Figure 3 B shows alignment around the 3' portion of the transcribed PABLs and one EST (T47905). Again, the similarity terminus of these transcribed PABLs closely corresponds to that defined for genomic PABLs and thus to the homology terminus between PABX1 and PABY1. Therefore, the results of Figures 1 and 3 showed conservation of both 5'- and 3'-termini of genomic and transcribed PABLs. Open reading frames (ORFs) with significant sizes could not be found for the obtained cDNAs, for the core sequences or their flanking sequences. We searched these cDNA sequences, using the BLASTX program, against the protein sequence database compiled by the Human Genome Center of Japan. Little if any similarity with known proteins was detected. GRAIL, a computer program that predicts protein-coding ORFs in human DNA (21 ), did not detect reliable protein-coding capacity. For identification of the genomic structures of the transcribed PABLs, a [lambda]-phage library of human genomic DNA was screened with a probe of the Sp2 cDNA fragment deprived of the PABL core. The genomic PABLSp2 sequence shown in Figure 1 is derived from the phage clone thus isolated. The sequences of the 5'-flank of about 50 nt and the 3'-flank of about 300 nt so far known for Sp2 cDNA were identical to those of the genomic PABLSp2 clone, showing that there were no intron/exon structures around this PABL core.

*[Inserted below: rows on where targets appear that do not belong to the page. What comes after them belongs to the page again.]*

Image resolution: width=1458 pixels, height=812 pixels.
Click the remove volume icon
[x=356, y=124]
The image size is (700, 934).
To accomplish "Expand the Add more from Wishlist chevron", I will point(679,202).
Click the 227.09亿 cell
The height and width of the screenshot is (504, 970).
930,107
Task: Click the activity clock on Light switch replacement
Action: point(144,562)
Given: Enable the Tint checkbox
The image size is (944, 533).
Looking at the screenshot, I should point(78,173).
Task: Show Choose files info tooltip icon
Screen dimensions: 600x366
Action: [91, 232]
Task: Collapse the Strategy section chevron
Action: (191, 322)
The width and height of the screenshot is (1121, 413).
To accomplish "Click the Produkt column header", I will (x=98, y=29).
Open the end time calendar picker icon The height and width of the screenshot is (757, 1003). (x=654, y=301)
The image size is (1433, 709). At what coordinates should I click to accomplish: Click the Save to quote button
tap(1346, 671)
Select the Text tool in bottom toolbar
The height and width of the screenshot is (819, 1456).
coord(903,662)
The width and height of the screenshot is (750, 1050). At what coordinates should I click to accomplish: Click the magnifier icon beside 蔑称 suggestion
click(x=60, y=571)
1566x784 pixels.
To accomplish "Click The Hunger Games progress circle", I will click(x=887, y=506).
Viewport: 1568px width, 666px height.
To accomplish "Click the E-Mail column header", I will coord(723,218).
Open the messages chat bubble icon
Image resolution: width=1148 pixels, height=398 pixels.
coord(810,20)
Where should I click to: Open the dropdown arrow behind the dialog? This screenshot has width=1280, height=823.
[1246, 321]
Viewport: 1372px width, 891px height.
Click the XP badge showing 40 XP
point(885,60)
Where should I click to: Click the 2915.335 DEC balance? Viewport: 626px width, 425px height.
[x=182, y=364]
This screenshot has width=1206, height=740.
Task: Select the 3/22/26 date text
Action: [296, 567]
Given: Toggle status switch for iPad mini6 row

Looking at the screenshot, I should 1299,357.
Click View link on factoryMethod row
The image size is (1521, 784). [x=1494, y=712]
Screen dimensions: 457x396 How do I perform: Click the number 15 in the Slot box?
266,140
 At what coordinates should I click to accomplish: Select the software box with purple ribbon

The six cDNAs of PABLs analyzed were longer than the PABL size. For estimation of the intact sizes of PABL transcripts, northern blot analysis of human total or polyA+ RNA fraction was done with the PABL1 probe. Figure 4 A shows the results for the total RNA extracted from B-cell line GM01416D. Broad bands mainly with mobility slower than that of 28S rRNA and estimated to be 5-10 kb in length were detected. The results for the polyA+ RNA fractions were practically the same for total RNA (Fig. 4 B). All samples shown in Figure 4 gave signals, although expression levels seemed to differ. The broad bands shown are likely to correspond to many transcripts hybridized with PABL sequences, and their length being long was consistent with the finding that the PABL cDNAs were longer than the PABL size. For detection of a single transcript corresponding to a unique cDNA, a Sp2 cDNA fragment deprived of its PABL core was used as the hybridization probe, and in this case a single sharp band of 7.5 kb was detected (Fig. 4 C).
Figure 4.Northern blot analysis of human total or polyA+ RNA. (A) Total RNA was extracted from GM01416D cells by the AGPC method (39). Twenty-five [mu]g of the total RNA was electrophoresed on a 1% agarose gel in a buffer containing 6% formaldehyde, 20 mM MOPS (pH 7.0), 1 mM EDTA, and 5 mM sodium acetate, and then transferred to a Hybond-N+ membrane. The probe used for hybridization was a 598 nt PCR fragment of PABL1. Hybridization was done in solution containing 5 * SSPE, 10 * Denhardt's solution, 100 [mu]g/ml freshly denatured salmon sperm DNA, and 2% SDS. The final washing was done at 60oC in 0.1 * SSC containing 0.1% SDS for 15 min. (B) Two [mu]g of polyA+ RNA fractions derived from different tissues (lane 1, spleen; lane 2, thymus; lane 3, prostate gland; lane 4, testis; lane 5, ovary; lane 6, small intestine; lane 7, colon; lane 8, peripheral blood leukocytes) were tested. The RNAs were obtained from Clontech (Palo Alto, CA), and the probe was the PABL1 segment described above. (C) The polyA+ RNA filter in (B) was used after removal of the PABL1 probe. The probe used for this hybridization was a unique 800 nt fragment of Sp2 cDNA deprived of the PABL sequence.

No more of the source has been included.